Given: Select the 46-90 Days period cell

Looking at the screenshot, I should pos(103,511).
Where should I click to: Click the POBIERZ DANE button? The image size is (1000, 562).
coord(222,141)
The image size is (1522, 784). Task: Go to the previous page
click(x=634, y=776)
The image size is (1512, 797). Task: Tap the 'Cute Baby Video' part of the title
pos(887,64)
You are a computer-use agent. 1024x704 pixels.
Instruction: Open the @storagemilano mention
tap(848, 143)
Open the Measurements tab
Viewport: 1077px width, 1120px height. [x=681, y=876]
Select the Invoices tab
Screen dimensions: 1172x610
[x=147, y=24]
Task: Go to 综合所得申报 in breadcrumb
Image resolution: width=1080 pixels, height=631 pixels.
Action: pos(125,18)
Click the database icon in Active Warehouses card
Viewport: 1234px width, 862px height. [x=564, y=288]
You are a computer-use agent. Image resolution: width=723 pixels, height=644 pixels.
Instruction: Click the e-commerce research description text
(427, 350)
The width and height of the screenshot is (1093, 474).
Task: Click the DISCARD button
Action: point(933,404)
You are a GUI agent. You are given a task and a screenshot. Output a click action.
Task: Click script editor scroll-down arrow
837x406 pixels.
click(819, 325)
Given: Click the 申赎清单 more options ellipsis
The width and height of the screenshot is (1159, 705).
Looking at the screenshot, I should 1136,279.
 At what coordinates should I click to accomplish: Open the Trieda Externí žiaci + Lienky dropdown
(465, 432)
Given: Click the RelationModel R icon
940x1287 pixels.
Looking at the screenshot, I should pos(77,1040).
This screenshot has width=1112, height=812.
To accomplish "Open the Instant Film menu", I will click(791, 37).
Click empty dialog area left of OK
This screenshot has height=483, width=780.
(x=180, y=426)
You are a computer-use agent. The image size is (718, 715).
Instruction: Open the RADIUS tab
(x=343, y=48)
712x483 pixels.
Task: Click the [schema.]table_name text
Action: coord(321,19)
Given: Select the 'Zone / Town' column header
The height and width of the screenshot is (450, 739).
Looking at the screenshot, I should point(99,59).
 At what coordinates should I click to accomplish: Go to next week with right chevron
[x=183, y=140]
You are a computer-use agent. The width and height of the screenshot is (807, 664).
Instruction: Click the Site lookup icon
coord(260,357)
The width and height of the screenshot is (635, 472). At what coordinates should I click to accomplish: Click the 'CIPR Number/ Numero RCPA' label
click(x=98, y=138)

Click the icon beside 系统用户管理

# # # #

Starting with the first line of the listing above and ending with the line that holds "You are a computer-use agent. 1024x704", return those lines exactly as written, both included.

Output for this task –
Given: Select the 46-90 Days period cell

Looking at the screenshot, I should pos(103,511).
Where should I click to: Click the POBIERZ DANE button? The image size is (1000, 562).
coord(222,141)
The image size is (1522, 784). Task: Go to the previous page
click(x=634, y=776)
The image size is (1512, 797). Task: Tap the 'Cute Baby Video' part of the title
pos(887,64)
You are a computer-use agent. 1024x704 pixels.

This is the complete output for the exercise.